I need to parse PFSense logs. The filterlog are comma delimitted. Rather than writing a rule for each field, I thought a CSV converter would do. The form requires me to extract data, so I just had it extract all to a new field. After applying, CPU usage shoots up. If I apply 2 more extractors like these, my process buffer fills and all data stops ingesting. I determined this by deleting all extractors, and applying them back one by one.
Is there something wrong with my extractor, or is it just that resource intensive? I have 2 cores (FX-8350) and 6 GB RAM allocated. Normally, CPU usage is under 10%. Graylog is 4.0.8 on Ubuntu 18.04.

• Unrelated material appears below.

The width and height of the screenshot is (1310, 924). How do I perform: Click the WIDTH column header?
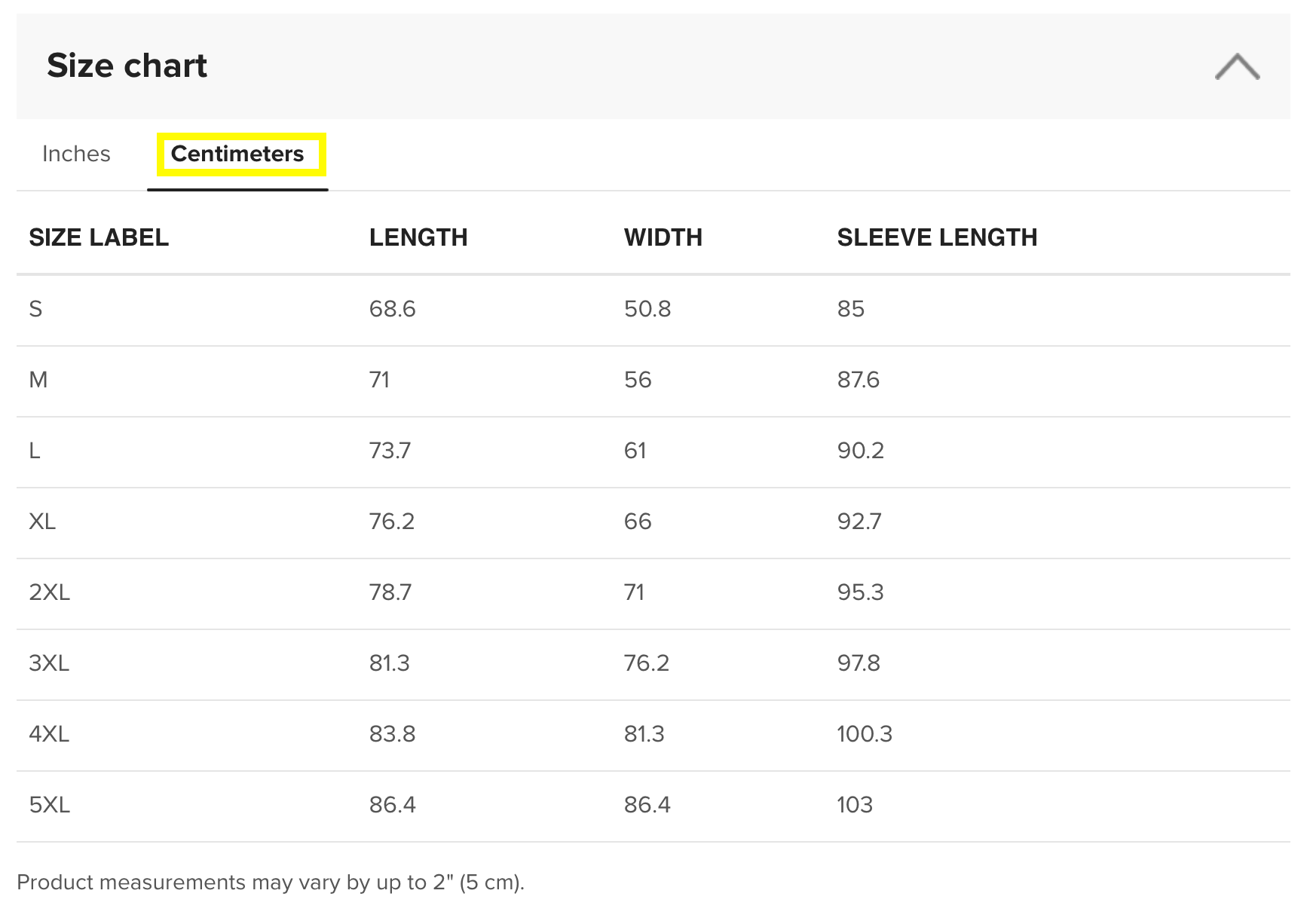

Here’s the JSON, condition type set to Only attempt extraction if field matches regular expression:
{
"extractors": [
{
"title": "PFSense: Filterlog TCP",
"extractor_type": "regex",
"converters": [
{
"type": "csv",
"config": {
"column_header": "rule_number,sub_rule_number,anchor,tracker,if,reason,action,direction,ip_version,tos,ecn,ttl,id,offset,flags,protocol_id,protocol,length,source_ip,destination_ip,source_port,destination_port,data_length,tcp_flags,tcp_seq_num,tcp_ack,tcp_window,tcp_urg,tcp_opts",
"trim_leading_whitespace": true
}
}
],
"order": 0,
"cursor_strategy": "copy",
"source_field": "message",
"target_field": "pfsense_filterlog_tcp",
"extractor_config": {
"regex_value": "(.+)"
},
"condition_type": "regex",
"condition_value": "(?i)^filterlog\\[\\d+]:\\s(?:(?:.+?),){14}tcp.+$"
}
],
"version": "4.0.8"
}